As someone who lives with chronic pain, I can tell you from my experience that it can be a tremendous spiritual teacher. It can also make you want to eat a bullet. Most of the time, I find I sit somewhere in the middle of those two extremes. You might say that if we constructed a scale in which eating a bullet was a zero and experiencing great spiritual insights was a ten, I live my life drifting between two and nine, with rare peaks at ten. In truth, you only get a brief stop at zero, and I don’t think I will ever be there. At the same time I believe it is important to acknowledge the possibility of zero.
I have read a lot of spiritual teaching from the eastern traditions that suggest we can reduce our experience of pain by not allowing ourselves to be attached to it or to resist it. If I am honest, I must admit that I never really understood what either of those things meant until I came up with my own words to describe what I believe they are trying to get at. In my experience, I struggle more with my pain if I believe that I am not supposed to be in pain. In the past I used to believe that I was too young to have this kind of problem, or that it shouldn’t happen to people like me (whatever that means), or some other similar nonsense. I call it nonsense because such beliefs fly in the face of what is.

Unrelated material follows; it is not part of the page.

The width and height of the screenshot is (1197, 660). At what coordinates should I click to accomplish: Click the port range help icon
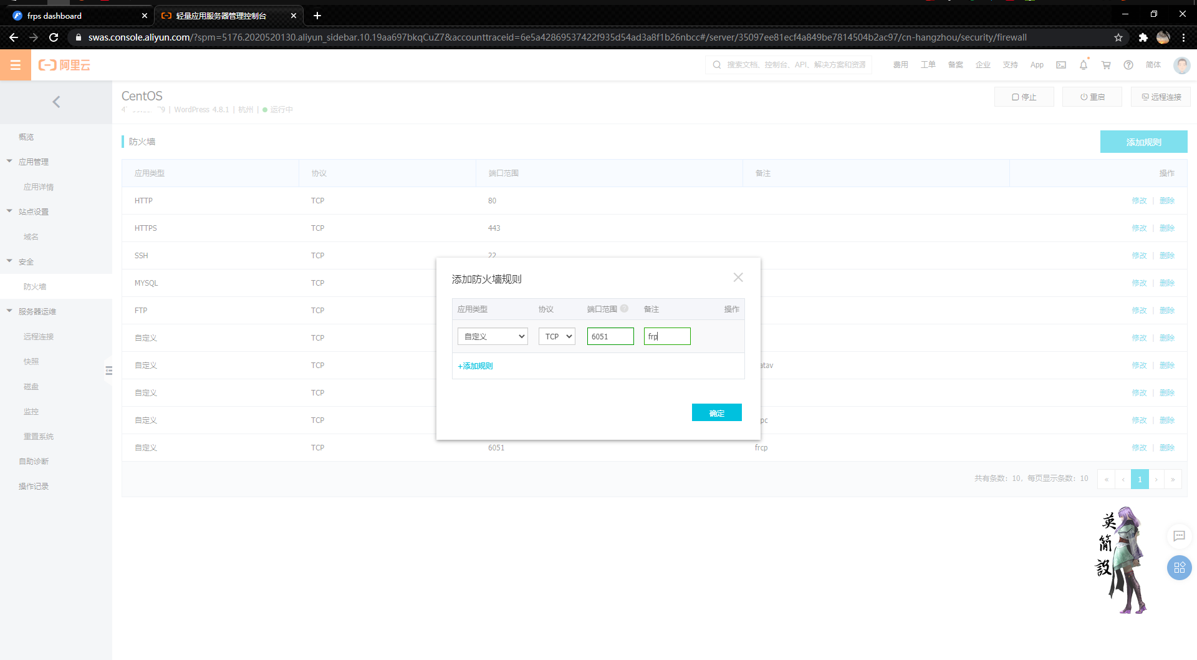pos(624,309)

If I am in pain then there is a reason or reasons I am in pain. Therefore, to say that I shouldn’t be in pain flies in the face of reality! I may wish things were other than they are, but that doesn’t change that reality is what it is. If I can drop the idea that things should be different then I can begin the much more important work of dealing with what actually is! In this way, I free myself from the possibility of feeling persecuted or of having been treated unfairly and am freed to live in the present moment. If there is one thing we know, it’s that the present moment in the only moment we can impact.
I would suggest we can apply this reasoning to many life situations we struggle to grasp. If we feel we shouldn’t be pregnant, or bald, or working where we do, the first step to dealing with whatever underlies the issue is accepting that it is, in fact, the truth. If our issue isn’t the truth we can rejoice, because no action is necessary, but if we are bothered by something it is probably true and it is probably exactly how it is supposed to be. Now we can start asking ourselves if it is possible to make a change that will impact our situation.
Believing that things aren’t supposed to be as they are is a kind of denial that our mind creates to help us deal with the unpleasantness surrounding our condition. While denial can help us if we aren’t quite ready to deal with whatever is going on in its fullness, it also can stop us from moving forward if we don’t release it. That is a realization that can help us in many areas of life, if only we will embrace it!